15 mai 1986 : naissance à Hoffenburg (Allemagne)
2000 : entre au lycée militaire de La Flèche (72)
2004 : bac ES
Juillet 2009 : diplômé de l’EDHEC
Février 2014 : intègre l’ENSMV
Août 2017 : ouverture de Bidoche, à Paris
La formation de boucher

Sans le bac :

un CAP boucher, un CTM (certificat technique des métiers) boucher ou préparateur option boucherie (deux ans en alternance, organisé par l’APCM), une MC (mention complémentaire) employé traiteur (un an après le CAP).

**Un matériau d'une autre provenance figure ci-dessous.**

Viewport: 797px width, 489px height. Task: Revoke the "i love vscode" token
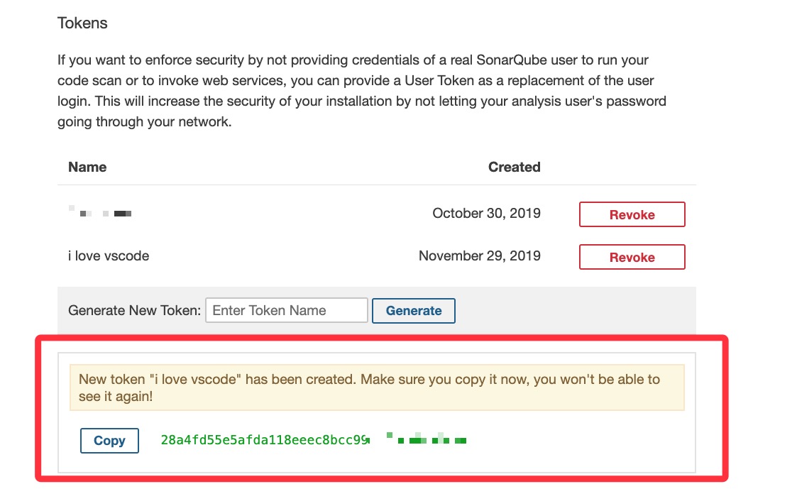(632, 257)
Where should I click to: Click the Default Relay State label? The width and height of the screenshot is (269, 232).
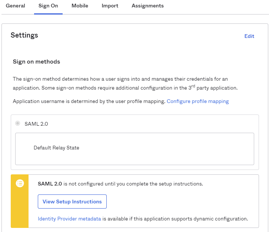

Niveau bac : un BP (brevet professionnel) boucher, deux ans après le CAP ou le bac pro ou un bac pro boucher-charcutier-traiteur.
En reconversion professionnelle : le certificat de qualification professionnel boucher. C’est une formation en alternance, plus courte, et qui se concentre sur l’apprentissage des principales découpes de viandes. Le diplôme n'est pas reconnu par l’État, mais par la branche professionnelle.
Salaire : le salaire varie selon qu’on est ouvrier-boucher ou chef de rayon (en magasin type grande surface) : de 1.800 à 4.000 € environ. Pour un artisan-boucher, les revenus sont très variables, mais avec une clientèle régulière, le salaire peut devenir rapidement attrayant.